[Start Supplied text]
The resulting company tune-up, Rawdin says, created an organizational structure that has improved the flow of communication and ideas among the firm's various committees. Everything the company does has a point and purpose, such as company meetings that are highly organized affairs with an agenda, a structured discussion and post-meeting minutes.
In essence, Wescott takes a proactive approach that doesn't leave anything to chance. "It's necessary if you want to maintain and grow a fast-moving, client-centric organization," Rawdin says.

Rawdin liked Weinstein's handiwork and brought him onboard as the firm's chief operating officer to help keep things shipshape. "We look very different today than we looked three and a half years ago in terms of how people are talking, how they're meeting, how we organize our plans, what we look at and accomplish annually," Weinstein says. "I think we're far more organized around that today than we were three and a half years ago. But at the same time, we're nowhere near where we hope to be."
[End Supplied text]
[Start Data rows]
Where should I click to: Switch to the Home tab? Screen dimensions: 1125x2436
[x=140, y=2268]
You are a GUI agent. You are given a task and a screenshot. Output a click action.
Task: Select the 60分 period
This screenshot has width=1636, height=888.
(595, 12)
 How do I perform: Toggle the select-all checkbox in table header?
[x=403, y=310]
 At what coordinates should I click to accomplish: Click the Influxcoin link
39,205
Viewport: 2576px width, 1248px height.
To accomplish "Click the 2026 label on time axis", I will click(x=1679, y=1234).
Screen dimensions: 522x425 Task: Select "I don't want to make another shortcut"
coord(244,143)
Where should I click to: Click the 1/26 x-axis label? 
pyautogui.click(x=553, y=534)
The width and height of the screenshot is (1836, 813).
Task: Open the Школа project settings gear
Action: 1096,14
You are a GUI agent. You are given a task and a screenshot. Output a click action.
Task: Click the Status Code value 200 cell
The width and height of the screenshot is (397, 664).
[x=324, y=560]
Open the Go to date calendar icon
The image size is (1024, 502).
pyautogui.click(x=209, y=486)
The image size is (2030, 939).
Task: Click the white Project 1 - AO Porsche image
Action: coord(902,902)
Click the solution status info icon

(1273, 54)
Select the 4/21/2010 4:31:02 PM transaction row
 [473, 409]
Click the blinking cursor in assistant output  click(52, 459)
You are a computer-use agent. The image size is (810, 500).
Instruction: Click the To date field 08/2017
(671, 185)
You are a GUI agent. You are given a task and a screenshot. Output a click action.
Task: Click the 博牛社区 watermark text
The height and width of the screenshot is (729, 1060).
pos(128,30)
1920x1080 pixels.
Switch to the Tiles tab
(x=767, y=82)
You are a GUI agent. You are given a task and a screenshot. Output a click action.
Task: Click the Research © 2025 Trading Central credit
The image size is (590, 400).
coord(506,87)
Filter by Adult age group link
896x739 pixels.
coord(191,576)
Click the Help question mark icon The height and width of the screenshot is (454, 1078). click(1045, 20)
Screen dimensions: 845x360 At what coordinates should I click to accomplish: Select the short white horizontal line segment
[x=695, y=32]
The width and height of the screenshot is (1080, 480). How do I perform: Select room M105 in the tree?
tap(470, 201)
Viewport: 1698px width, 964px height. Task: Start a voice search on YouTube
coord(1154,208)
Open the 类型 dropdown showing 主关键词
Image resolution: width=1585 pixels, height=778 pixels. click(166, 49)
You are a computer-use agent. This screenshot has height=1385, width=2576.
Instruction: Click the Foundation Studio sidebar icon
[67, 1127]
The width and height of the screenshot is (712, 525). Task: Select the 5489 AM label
[End Data rows]
Instructions:
1. Decide whether each statement below agrees with the Wescott excerpt. Answer yes or no for each, and quote the words of the excerpt that decide it.
(a) Company meetings at the firm include an agenda and post-meeting minutes.
(b) Weinstein joined the firm as its chief financial officer.
(c) Weinstein says the firm has reached the level of organization it hopes for.
2. Turn the paragraph of the Wescott excerpt that begins "Rawdin liked Weinstein's handiwork" into a short bulleted list that keeps its main facts.
3. Write the next part of the Wescott excerpt, picking up after its final sentence.

Responses per task:
1.
(a) Yes: "company meetings that are highly organized affairs with an agenda, a structured discussion and post-meeting minutes"
(b) No: "brought him onboard as the firm's chief operating officer"
(c) No: "But at the same time, we're nowhere near where we hope to be."

2.
- Rawdin liked Weinstein's work and made him the firm's chief operating officer to help keep things shipshape.
- Weinstein says the firm looks very different than it did three and a half years ago in how people talk, how they meet, how plans are organized, and what is reviewed and accomplished each year.
- He thinks the firm is far more organized today but is still nowhere near where it hopes to be.

3.
What's In A Name
Based in Philadelphia, Wescott's roots began in 1985 when a 25-year-old Rawdin started a financial planning group as an ancillary practice at the Philadelphia office of Duane Morris LLP, a prestigious national law firm. Two years later, Rawdin's financial planning group spun off from Duane Morris and became an independent company. "I didn't have a lot to lose, nor did I need a lot of sleep back then," Rawdin jokes.
Today, Wescott has 309 clients, $1.6 billion in assets and 25 employees in three offices, including two in Florida.

Wescott's diversified, fee-only business serves both individual and institutional clients, with roughly two-thirds of the firm's revenue coming from the former and one-third from the latter. Its focus includes wealth management and family office services, as well as trust services and investment management. The latter is provided on a subadvisor basis.

The name "Wescott" might sound like it belongs to somebody deeply rooted in the city's tony suburban Main Line. But it's actually made up. Rawdin didn't want his name on the door, and he went through the alphabet looking for something that sounded like a stable financial institution while evoking a family name.  "It took me an unconscionable amount of time to find the right name," Rawdin says.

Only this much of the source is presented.